§ **Excerpt**:

#####

Russia and Saudi Arabia want the US to join in the talks, but Trump has so far shown little willingness to do so.
Unidentified diplomats told Bloomberg News that Saudi Arabia, Russia and other big producers that are racing to negotiate a deal had made some progress on Sunday.
Saudi Arabia and Russia both say they want the US, which has become the world’s biggest producer thanks to the shale revolution, to join the cuts, but Trump had only hostile words for Opec on Saturday when he threatened tariffs on foreign oil.
“I've been against Opec my whole life,” Trump said, adding that he believed Saudi Arabia and Russia would end their price war soon, according to the Financial Times. “I think they're going to settle because they'll be destroying themselves if they don't.”
The US is not part of Opec+, and the idea of Washington curbing production has long been seen as impossible, not least because of US antitrust laws.

#####

§ **Extracted entries**:

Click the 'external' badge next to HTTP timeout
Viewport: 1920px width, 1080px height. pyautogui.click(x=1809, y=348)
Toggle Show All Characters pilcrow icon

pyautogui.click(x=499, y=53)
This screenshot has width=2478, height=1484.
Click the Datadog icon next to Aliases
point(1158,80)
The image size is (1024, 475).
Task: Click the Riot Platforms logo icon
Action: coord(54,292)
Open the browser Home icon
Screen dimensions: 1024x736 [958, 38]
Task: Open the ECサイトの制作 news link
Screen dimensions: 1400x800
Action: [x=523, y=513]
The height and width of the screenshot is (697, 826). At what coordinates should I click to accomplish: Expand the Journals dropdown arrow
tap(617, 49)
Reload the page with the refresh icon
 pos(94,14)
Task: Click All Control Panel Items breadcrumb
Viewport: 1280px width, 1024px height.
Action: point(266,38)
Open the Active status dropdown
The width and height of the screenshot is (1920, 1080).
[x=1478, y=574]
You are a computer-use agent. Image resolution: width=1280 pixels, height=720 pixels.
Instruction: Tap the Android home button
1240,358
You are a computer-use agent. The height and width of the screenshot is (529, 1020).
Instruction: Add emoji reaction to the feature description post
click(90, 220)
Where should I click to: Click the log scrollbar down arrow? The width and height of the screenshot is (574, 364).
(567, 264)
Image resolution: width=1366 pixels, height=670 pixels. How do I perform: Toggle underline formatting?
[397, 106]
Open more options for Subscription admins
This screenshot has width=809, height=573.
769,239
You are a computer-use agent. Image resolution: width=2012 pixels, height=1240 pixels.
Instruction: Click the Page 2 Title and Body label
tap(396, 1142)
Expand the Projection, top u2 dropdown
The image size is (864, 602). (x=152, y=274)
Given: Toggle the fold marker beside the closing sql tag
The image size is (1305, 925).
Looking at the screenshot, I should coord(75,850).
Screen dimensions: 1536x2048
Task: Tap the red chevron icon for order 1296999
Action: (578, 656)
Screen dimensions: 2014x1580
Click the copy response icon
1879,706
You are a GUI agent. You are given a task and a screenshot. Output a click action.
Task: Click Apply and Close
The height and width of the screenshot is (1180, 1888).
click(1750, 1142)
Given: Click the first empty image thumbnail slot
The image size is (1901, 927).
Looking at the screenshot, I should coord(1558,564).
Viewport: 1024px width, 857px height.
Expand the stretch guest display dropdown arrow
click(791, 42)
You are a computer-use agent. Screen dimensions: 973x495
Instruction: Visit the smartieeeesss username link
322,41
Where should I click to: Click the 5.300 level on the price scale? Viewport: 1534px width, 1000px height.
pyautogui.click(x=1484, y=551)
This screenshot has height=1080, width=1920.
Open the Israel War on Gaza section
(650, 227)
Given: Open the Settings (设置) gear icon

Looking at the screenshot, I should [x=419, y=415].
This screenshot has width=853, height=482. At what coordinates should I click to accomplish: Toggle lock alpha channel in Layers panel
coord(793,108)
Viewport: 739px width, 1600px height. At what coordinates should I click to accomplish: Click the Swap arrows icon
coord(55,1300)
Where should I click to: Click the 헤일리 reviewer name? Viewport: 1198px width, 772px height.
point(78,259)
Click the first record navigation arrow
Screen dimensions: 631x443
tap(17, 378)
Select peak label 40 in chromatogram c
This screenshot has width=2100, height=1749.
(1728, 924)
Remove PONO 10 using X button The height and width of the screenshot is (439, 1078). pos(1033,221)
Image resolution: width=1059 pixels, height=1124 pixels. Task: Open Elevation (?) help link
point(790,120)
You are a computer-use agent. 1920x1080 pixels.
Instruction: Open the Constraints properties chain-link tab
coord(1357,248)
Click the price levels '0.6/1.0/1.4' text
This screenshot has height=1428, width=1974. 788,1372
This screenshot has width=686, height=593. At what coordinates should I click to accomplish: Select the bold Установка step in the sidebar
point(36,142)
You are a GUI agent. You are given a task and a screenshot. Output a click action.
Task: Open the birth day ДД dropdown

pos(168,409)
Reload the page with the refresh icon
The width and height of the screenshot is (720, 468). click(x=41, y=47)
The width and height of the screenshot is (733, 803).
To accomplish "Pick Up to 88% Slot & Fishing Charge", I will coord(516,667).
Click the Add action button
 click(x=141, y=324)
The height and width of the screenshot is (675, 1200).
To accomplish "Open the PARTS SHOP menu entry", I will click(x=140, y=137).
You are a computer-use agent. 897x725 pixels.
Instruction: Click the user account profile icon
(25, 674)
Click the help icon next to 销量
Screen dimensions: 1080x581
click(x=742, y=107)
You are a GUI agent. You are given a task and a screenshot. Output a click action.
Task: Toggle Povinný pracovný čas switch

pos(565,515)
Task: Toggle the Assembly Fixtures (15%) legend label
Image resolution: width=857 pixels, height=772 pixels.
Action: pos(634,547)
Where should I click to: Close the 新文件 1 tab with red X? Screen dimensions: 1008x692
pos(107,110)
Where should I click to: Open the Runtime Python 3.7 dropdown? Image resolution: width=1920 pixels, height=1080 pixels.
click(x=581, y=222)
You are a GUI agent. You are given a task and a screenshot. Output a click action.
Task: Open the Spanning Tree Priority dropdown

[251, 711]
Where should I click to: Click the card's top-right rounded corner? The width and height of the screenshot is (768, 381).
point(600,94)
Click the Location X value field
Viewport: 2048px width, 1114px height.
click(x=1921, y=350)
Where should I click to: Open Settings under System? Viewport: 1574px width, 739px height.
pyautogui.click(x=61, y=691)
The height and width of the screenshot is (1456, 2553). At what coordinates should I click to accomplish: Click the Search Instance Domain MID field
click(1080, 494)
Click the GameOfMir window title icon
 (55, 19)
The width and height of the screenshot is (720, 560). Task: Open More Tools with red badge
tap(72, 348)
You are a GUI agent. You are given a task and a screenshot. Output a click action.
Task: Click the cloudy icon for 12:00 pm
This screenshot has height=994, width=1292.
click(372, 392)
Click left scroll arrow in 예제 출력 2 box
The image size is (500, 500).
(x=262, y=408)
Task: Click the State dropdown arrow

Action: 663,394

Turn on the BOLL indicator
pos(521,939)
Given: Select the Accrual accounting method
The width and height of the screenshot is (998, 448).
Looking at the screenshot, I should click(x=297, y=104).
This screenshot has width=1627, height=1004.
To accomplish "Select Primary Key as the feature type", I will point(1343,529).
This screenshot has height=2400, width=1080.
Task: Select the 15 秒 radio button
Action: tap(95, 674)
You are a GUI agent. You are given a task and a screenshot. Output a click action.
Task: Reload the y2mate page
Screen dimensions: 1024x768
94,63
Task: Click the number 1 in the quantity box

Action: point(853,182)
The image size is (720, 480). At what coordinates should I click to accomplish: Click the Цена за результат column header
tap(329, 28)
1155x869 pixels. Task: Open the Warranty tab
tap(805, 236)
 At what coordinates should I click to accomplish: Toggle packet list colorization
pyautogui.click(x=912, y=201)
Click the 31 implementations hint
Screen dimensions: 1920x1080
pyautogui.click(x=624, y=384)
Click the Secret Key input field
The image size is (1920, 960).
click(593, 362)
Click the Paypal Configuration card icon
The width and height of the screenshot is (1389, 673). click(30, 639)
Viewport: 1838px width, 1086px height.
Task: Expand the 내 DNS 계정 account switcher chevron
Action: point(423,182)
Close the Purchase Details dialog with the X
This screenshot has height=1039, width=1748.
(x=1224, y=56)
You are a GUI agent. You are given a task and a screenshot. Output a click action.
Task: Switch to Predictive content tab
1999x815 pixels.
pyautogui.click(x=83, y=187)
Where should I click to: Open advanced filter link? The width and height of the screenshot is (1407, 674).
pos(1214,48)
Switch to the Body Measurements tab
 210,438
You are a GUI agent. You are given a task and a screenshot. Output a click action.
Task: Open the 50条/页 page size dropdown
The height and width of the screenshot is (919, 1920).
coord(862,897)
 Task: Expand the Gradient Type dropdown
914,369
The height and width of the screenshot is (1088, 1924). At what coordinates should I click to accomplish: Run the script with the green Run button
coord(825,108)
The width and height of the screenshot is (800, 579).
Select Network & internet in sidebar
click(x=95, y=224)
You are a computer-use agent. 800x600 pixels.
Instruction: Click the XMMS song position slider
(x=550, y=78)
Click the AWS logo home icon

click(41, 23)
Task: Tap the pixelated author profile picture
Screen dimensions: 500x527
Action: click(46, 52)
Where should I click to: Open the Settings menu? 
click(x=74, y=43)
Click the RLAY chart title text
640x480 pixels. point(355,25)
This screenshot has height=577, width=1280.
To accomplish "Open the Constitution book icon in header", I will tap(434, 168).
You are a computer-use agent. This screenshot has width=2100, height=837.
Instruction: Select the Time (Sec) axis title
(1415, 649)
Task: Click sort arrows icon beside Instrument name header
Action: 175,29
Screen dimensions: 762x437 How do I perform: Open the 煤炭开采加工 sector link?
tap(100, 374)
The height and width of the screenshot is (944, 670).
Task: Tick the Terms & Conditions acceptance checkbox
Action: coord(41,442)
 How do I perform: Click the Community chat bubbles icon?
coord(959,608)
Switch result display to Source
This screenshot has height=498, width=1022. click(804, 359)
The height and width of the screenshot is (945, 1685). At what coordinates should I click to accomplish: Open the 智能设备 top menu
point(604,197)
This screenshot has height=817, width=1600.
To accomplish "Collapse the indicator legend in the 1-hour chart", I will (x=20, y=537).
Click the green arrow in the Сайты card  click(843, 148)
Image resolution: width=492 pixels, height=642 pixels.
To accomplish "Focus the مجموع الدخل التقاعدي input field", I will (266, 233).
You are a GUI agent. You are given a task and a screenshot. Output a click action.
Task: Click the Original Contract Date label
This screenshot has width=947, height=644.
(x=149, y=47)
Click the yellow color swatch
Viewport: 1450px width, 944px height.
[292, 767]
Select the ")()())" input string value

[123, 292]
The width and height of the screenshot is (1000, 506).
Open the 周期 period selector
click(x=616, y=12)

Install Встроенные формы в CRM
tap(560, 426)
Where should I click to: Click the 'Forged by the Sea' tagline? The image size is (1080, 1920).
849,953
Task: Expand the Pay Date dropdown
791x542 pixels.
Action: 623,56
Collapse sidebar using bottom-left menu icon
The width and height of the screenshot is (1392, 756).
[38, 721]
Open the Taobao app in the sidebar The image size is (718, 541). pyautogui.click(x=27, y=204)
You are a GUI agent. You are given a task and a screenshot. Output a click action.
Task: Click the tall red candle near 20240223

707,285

#####

§ **What is expected**: Carry on the report about Saudi Arabia, Russia and US oil output from its last sentence.

§ **Answer for this exercise**:
“If the Americans don’t take part, the problem that existed before for the Russians and Saudis will remain - that they cut output while the US ramps it up, and that makes the whole thing impossible,” said Fyodor Lukyanov, head of the Council on Foreign and Defence Policy, a research group that advises the Kremlin.
Saudi Aramco will delay the release of its May crude official selling prices until 10 April to wait for the outcome of the Opec+ meeting, a senior Saudi source familiar with the matter said on Sunday.
Al-Fadhel said Kuwait would also delay the release of its May crude pricing until after the talks.
Kuwait will commit to the outcome of the Opec+ meeting and adjust its production and export plans according to any agreement that is reached, al-Fadhel said.